Я как бы вынес кротость с собою, и мою «к Богу молитву» — с собою же, и Таню — с собою: и что-то (земля и небо) так повернулись около меня, что я почувствовал:
«— Кротость-то у меня, а у вас — стены. И у меня — молитва, а у вас опять же — стены. И Бог со мною. И религия во мне. И в судьбе. Вся судьба и „свелась“ для этого мгновения. Чтобы тайное и существовавшее всегда наконец-то сделалось явным, осязательным, очевидным, обоняемым».
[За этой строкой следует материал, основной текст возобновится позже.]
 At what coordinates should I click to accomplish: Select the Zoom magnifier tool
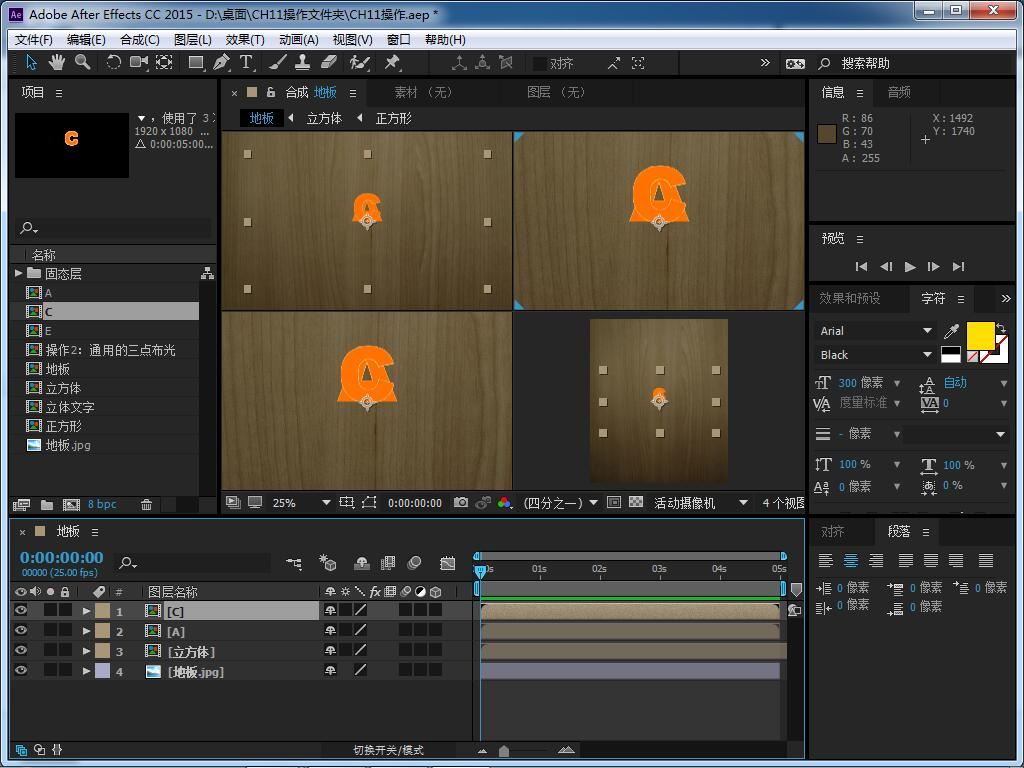82,63
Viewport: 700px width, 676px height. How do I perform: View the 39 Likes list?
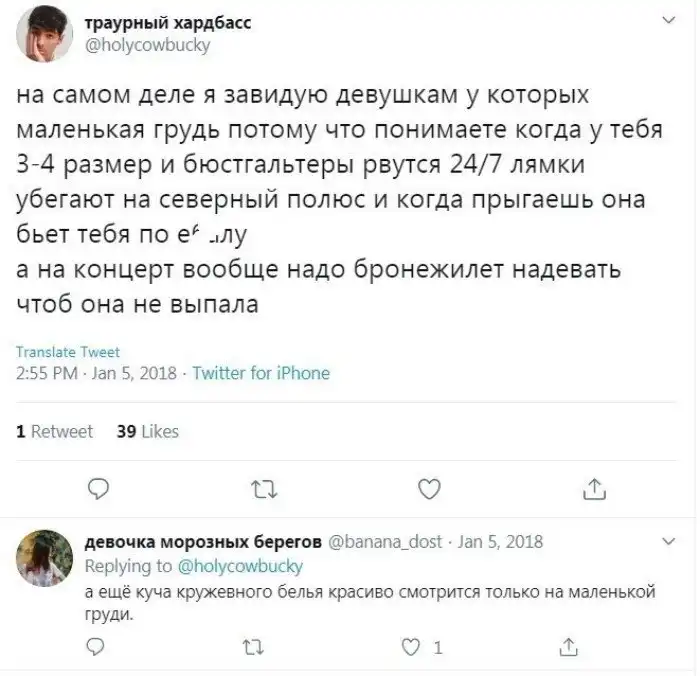point(148,431)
…Вы именно жестоки и горды («отмычка» у меня)… Именно — холодны… Бога в вас нет, и у вас нет, ничего нет, кроме слов… обещаний, надежд, пустоты и звона. Все вы и вся полнота ваших средств и орудий, ваших богатств и библиотек, учености и мудрости, и самых, как вы говорите, «благодатных таинств», не могут сотворить капельку добра, живого, наличного, реального, если оно ново в веках, не по шаблону и прежде бывавшим примерам: и тут не то чтобы вы «не можете», — все вы, бороды лопатою, или добры сами по себе, или вам «все равно», а что-то вас задерживает, и новое зло вы легко сотворяете, вот как приходскому духовенству в Петербурге обобрать не приходское, да и вообще много нового злого: а вот на «доброе», тоже новое, — связаны ваши руки какою-то страшною, вам самим неведомою силою, которая так же «далека», «неосязаема» и «повсеместна»… как Ньютоново тяготение. Которое я открыл и с него начинается новая эра миропостижения, все — новое, хоть начинай считать «первый год», «второй год». Это, должно быть, было в 1896 или 1897 году.
* * *
«Неужели же так и кончится его деятельная жизнь, посвященная всецело на благо человечества?»
«Ему не хотелось верить, что Провидение уготовило ему столь ужасный конец».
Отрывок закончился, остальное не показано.